И вот между вами уже существует невидимая ниточка, а он все никак не решается подойти. Потом ты едешь с подругой и уже ты шепчешься с ней и хихикаешь, а у него краснеют уши от смущения. Потом однажды ты встречаешь его в городе в кино-театре, и он бросается к тебе, как к старой знакомой, как к землячке. А подруга, недоумевая, смотрит на вас… Она ведь точно знает, что вы не знакомы, а вы разговариваете так, словно продолжаете прерванную беседу.

Потом начинаются свидания… На той же автобусной остановке. Не будешь же торчать посреди деревни, как столб.

Автобус для нас был единственным окошком в другую, светлую, счастливую жизнь, полную высоких чувств, отчаянных приключений и еще чего-то, о чем не думалось словами, что звучало в душе прекрасной музыкой.

В Одессе девчонки не знакомились. Они боялись города. Ходило в Дофиновке несколько историй об изнасилованиях, ограблениях, о коварстве и развращенности одесситов, и особенно приезжих курортников, которым от девушки только одного и надо… Веры городским не было.

Случались, правда, романы с горожанами и с благополучным концом, то есть со свадьбой, но потом все равно в семьях с городскими зятьями что-то начинало потрескивать, лопаться, разваливаться… Словом, дофнновская традиция городских отвергала.

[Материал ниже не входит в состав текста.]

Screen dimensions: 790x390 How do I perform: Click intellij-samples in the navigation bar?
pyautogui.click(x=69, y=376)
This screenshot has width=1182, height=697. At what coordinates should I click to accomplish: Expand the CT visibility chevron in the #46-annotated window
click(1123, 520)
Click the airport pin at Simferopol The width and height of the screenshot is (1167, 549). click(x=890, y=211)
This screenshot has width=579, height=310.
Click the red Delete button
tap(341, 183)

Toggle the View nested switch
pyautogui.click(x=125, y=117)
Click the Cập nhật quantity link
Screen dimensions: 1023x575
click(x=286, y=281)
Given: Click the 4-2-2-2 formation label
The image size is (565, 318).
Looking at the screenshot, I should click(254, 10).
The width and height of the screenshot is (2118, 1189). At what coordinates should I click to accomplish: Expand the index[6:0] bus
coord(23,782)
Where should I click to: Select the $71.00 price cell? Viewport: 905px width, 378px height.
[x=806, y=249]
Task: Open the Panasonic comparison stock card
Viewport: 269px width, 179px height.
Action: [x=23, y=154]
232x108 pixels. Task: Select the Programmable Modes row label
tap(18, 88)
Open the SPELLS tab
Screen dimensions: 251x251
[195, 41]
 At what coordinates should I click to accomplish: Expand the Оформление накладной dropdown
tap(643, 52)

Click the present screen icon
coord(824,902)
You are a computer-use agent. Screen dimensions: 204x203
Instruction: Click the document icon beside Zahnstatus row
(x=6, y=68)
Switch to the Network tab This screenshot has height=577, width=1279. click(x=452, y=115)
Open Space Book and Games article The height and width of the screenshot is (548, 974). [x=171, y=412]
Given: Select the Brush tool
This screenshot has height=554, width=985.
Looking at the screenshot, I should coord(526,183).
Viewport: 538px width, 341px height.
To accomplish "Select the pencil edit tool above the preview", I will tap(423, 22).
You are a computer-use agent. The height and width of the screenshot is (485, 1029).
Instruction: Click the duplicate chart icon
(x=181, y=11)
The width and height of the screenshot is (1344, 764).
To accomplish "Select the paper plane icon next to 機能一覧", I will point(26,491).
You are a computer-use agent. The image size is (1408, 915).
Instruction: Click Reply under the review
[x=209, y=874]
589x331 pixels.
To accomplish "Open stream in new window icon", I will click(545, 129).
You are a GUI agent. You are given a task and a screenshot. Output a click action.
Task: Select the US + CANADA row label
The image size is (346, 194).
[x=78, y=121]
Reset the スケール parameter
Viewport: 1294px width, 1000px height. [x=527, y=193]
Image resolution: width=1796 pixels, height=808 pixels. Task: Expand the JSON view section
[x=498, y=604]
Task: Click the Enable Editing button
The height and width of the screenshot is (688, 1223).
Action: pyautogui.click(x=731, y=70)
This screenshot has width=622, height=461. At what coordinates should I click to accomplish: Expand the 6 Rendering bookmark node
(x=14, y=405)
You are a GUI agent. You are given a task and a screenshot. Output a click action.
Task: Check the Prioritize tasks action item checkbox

А местных ребят, знакомых с грудного возраста — Колей, Петей, Ваней, лузгающих семечки в клубе и довольствующихся дофиновской сытой, пьяной и нетрудной жизнью, — никто всерьез не принимал. Они как бы заранее были предназначены нашим медленным, коротконогим, глуповатым и домовитым толстушкам, на которых и женились без всяких романов, волнений, пожалуй, и без любви.